Purpose: A wide variety of methods has been proposed for treating hemorrhoidal disease. The aim of the study is to assess the safety and effectiveness of hemorrhoidal artery ligation with rectoanal repair (HAL-RAR).

Methods: Retrospective study from January 2010 to November 2019 of patients who underwent HAL-RAR for grade II, resistant to conservative treatment, and grades III and IV hemorrhoidal disease. Demographics, degree of disease, hospital stay, postoperative pain, complications, and recurrence were recorded. Patients were followed up at postoperative days 1 and 8 and at 1, 6, and 12 months.

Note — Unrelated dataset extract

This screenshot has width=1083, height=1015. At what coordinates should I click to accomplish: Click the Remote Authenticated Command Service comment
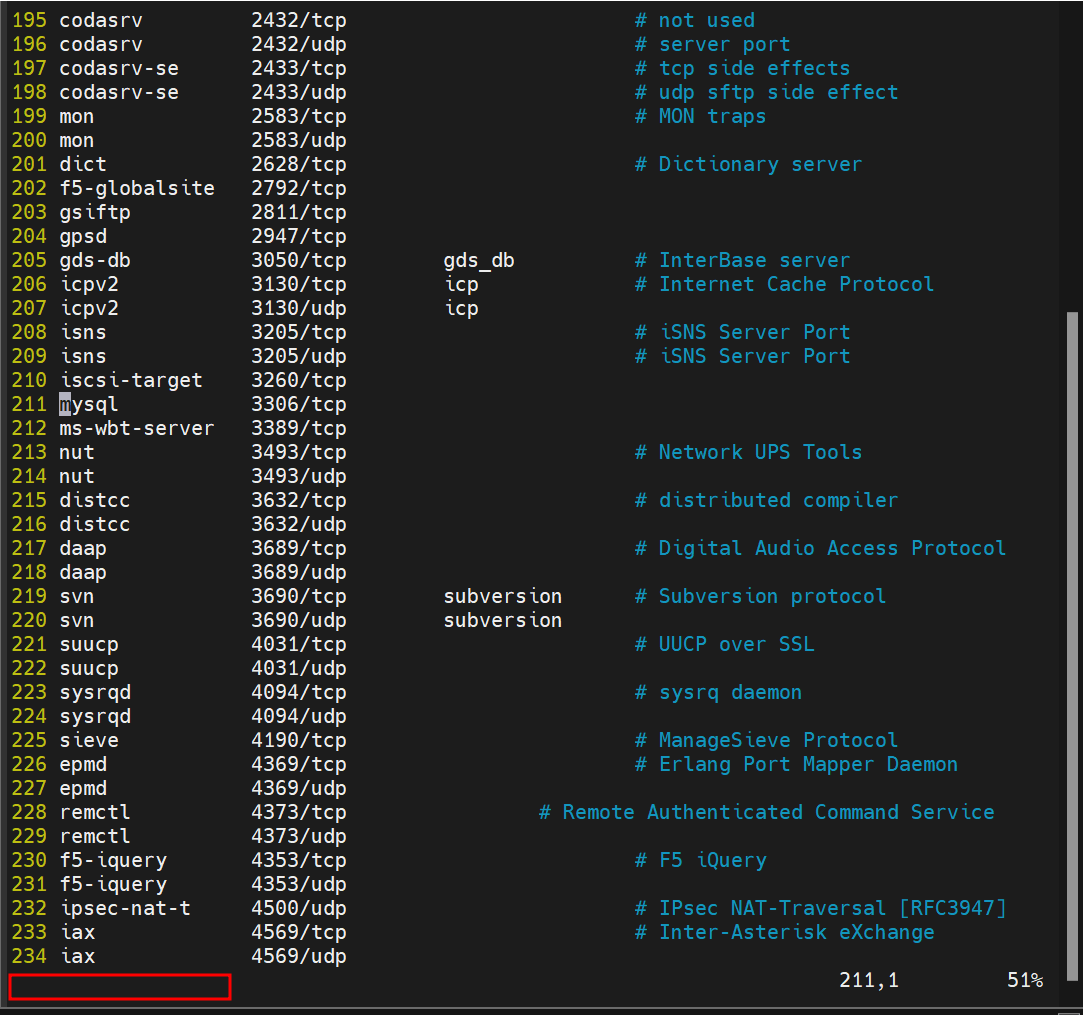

Results: A total of 105 patients (60 men, 45 women) underwent HAL-RAR. Median age was 49 (range, 20-86) years. Two patients with hemorrhoidal thrombosis underwent emergent excision of the hemorrhoid. Median length of hospital stay was 2 (range, 1-13) days. Patients reported median visual analog scale pain score 3 (range, 1-5) on the 1st postoperative day. At 1 month, no patient reported pain, 84.76% of patients confirmed complete resolution of symptoms, while complication rate was 7.61%: 2 patients presented urinary retention, 3 dyschezia, 2 bleeding, and 1 hemorrhoidal necrosis. At 6 months, 2 patients presented mild symptoms and 7 recurrence. At 12 months, 92.4% of patients experienced complete resolution of symptoms, 2 patients intermittent bleeding, and 2 recurrence. Overall recurrence and re-intervention rate were 8.57% rate and 10.5%, respectively.

Conclusion: HAL-RAR is a safe and effective minimal invasive operative technique related to a high percentage of success, low complication, and recurrence rates. Long-term follow-up is lacking and would better establish the results of this technique.

Trial Registration: Trial registration number NCT04778124 Date of registration 26/02/2021 "retrospectively registered".